MA336 Half Unit
Mathematics of Cryptocurrencies and the Blockchain
This information is for the 2025/26 session.
Course Convenor
Prof Andy Lewis-Pye
Availability
This course is available on the BSc in Financial Mathematics and Statistics, BSc in Mathematics and Economics, BSc in Mathematics with Data Science, BSc in Mathematics with Economics, Erasmus Reciprocal Programme of Study and Exchange Programme for Students from University of California, Berkeley. This course is available with permission as an outside option to students on other programmes where regulations permit. This course is available with permission to General Course students.

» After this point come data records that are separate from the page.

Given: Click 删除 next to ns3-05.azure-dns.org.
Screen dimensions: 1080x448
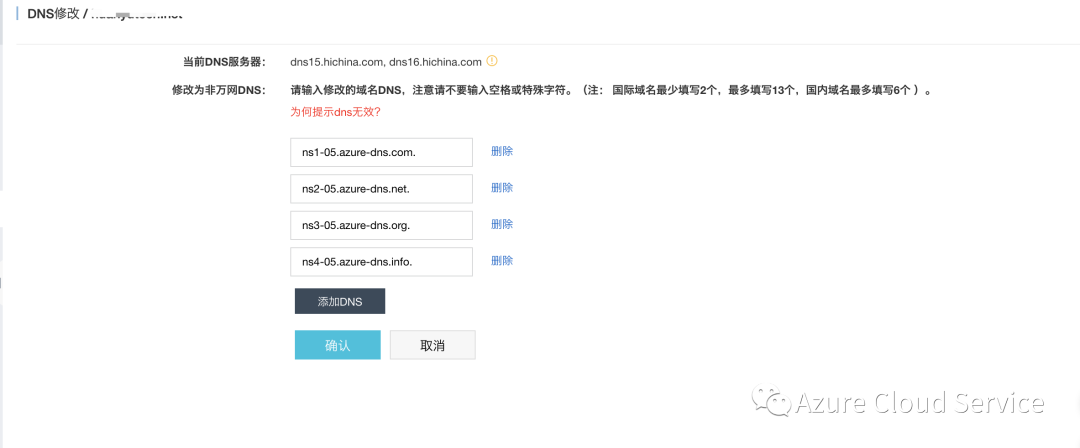Looking at the screenshot, I should (x=502, y=225).
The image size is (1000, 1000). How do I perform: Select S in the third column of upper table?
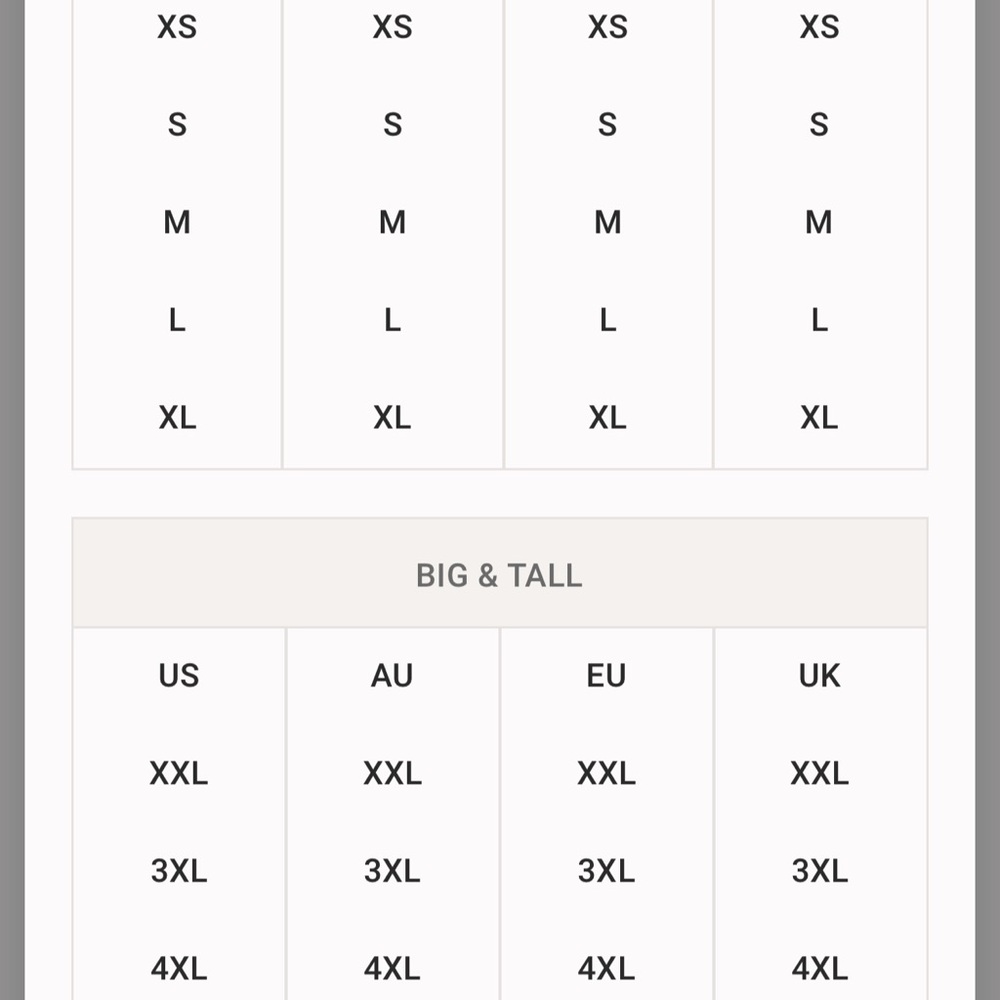[x=607, y=124]
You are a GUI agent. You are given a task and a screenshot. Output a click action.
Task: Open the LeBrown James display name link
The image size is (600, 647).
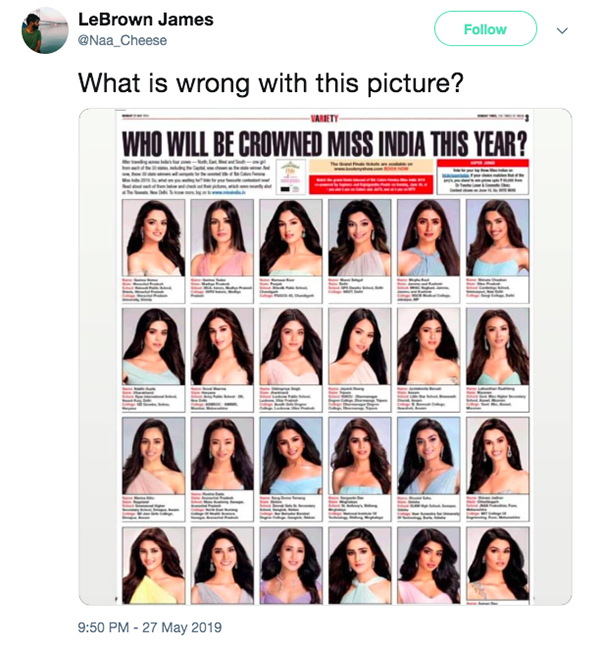tap(145, 20)
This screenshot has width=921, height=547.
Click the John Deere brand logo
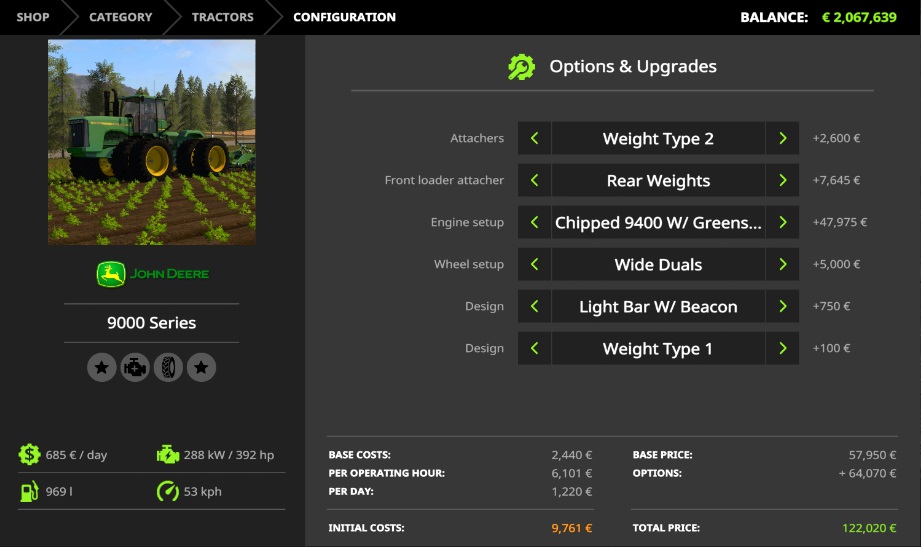152,274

This course is capped. Places will be assigned on a first come first served basis.
Requisites
Pre-requisites:
Students must have completed MA103 and MA214 before taking this course.
Additional requisites:
Students should be comfortable with proofs and proof techniques used in pure mathematics. Students who have completed MA102 rather than MA103 are also eligible. Students who have not done MA214 may be granted permission upon request.
Course content
The course will cover the core aspects of distributed computing that are relevant to blockchain technology, from the pioneering work of computer scientists such as Lamport, Dolev, Reischuk and others in the 1980s, right up to some of the state-of-the-art protocols that are in use today. In particular, the course will cover topics amongst:
- The definition of various `consensus' problems, such as Byzantine Agreement, Byzantine Broadcast, Atomic Broadcast, and State Machine Replication.

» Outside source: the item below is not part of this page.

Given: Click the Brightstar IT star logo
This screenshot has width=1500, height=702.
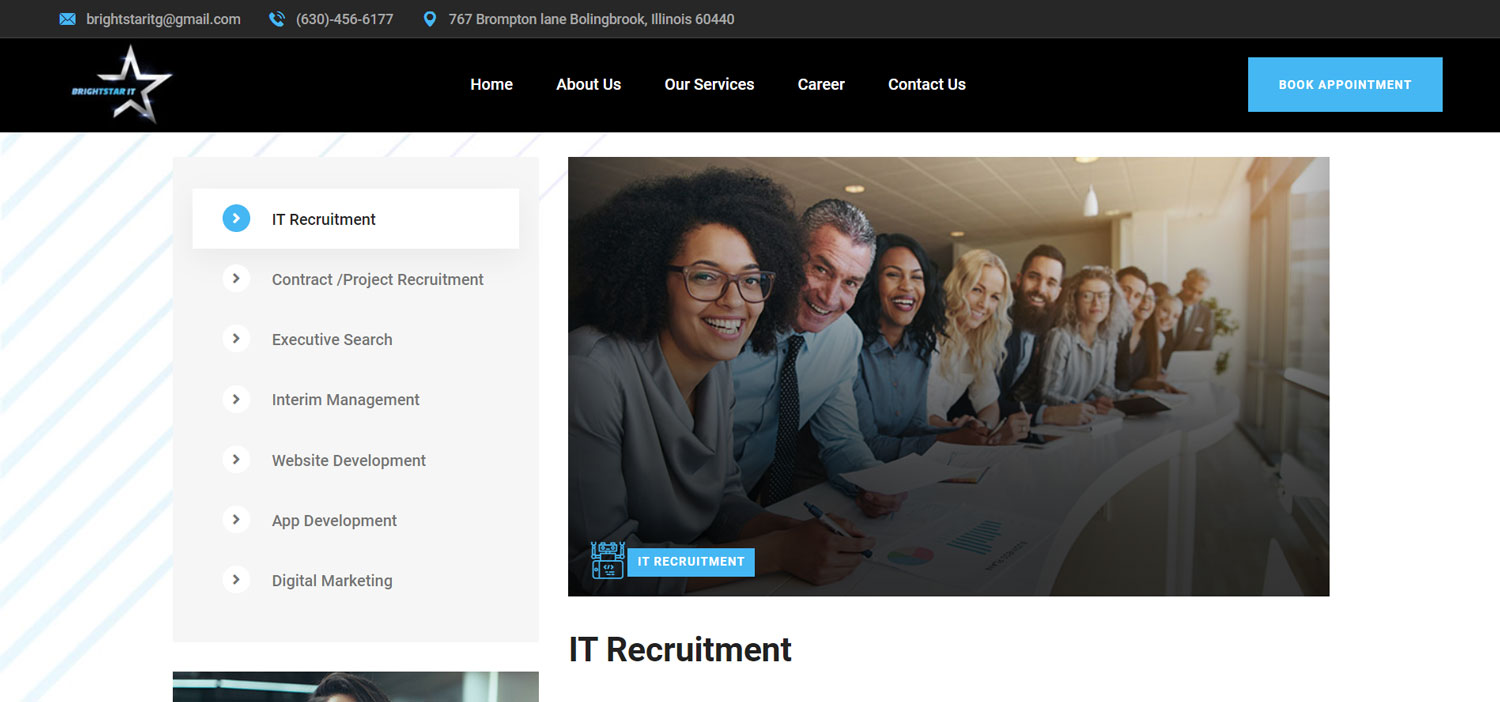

- Reductions between consensus problems.
- Timing models: the synchronous, partially synchronous, and asynchronous settings.
- Fault models: crash failures, omission faults and Byzantine faults.

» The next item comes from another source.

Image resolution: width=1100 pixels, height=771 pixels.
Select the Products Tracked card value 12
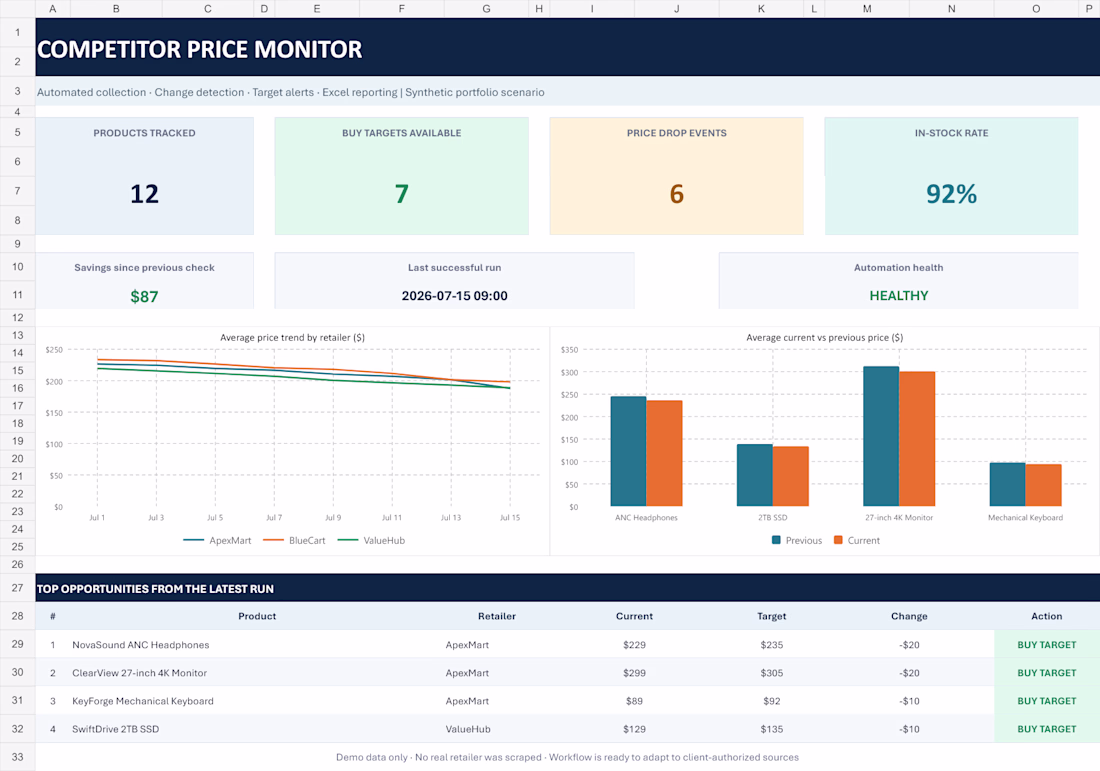tap(145, 194)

- Protocols for consensus in synchrony: The Dolev-Strong and Phase-King protocols.
- Impossibility results for consensus protocols in the synchronous setting: the lower bounds of Dolev and Reishchuk and Fischer, Lynch and Merritt.
- Protocols for State Machine Replication in partial synchrony: Tendermint, PBFT and Hotstuff.
- Complexity measures: communication complexity and latency.
- The FLP impossibility theorem for the asynchronous setting: deterministic consensus is not possible.
- Reliable Broadcast in asynchrony.
- Payment systems.
- Randomised protocols for State Machine Replication in asynchrony.
- "Layer 2" solutions: rollups and the Lightning Network.
Teaching
20 hours of lectures and 10 hours of classes in the Winter Term.
2 hours of lectures in the Spring Term.
Formative assessment
Students will be set weekly home-works, which they are invited to hand in on Moodle. These home-works will be marked, with feedback given to the student each week.
Indicative reading
Some relevant references are:
- Consensus in 50 pages: https://lewispye.wordpress.com/wp-content/uploads/2023/01/consensus-in-50-pages7-1.pdf
- Foundations of distributed consensus and blockchain, Elaine Shi: http://elaineshi.com/docs/blockchain-book.pdf
- Distributed algorithms, Nancy Lynch.
- Foundations of blockchains, Tim Roughgarden: https://timroughgarden.github.io/fob21/
- Introduction to Reliable and Secure Distributed Programming, Cachin, Guerraoui, and Rodrigues.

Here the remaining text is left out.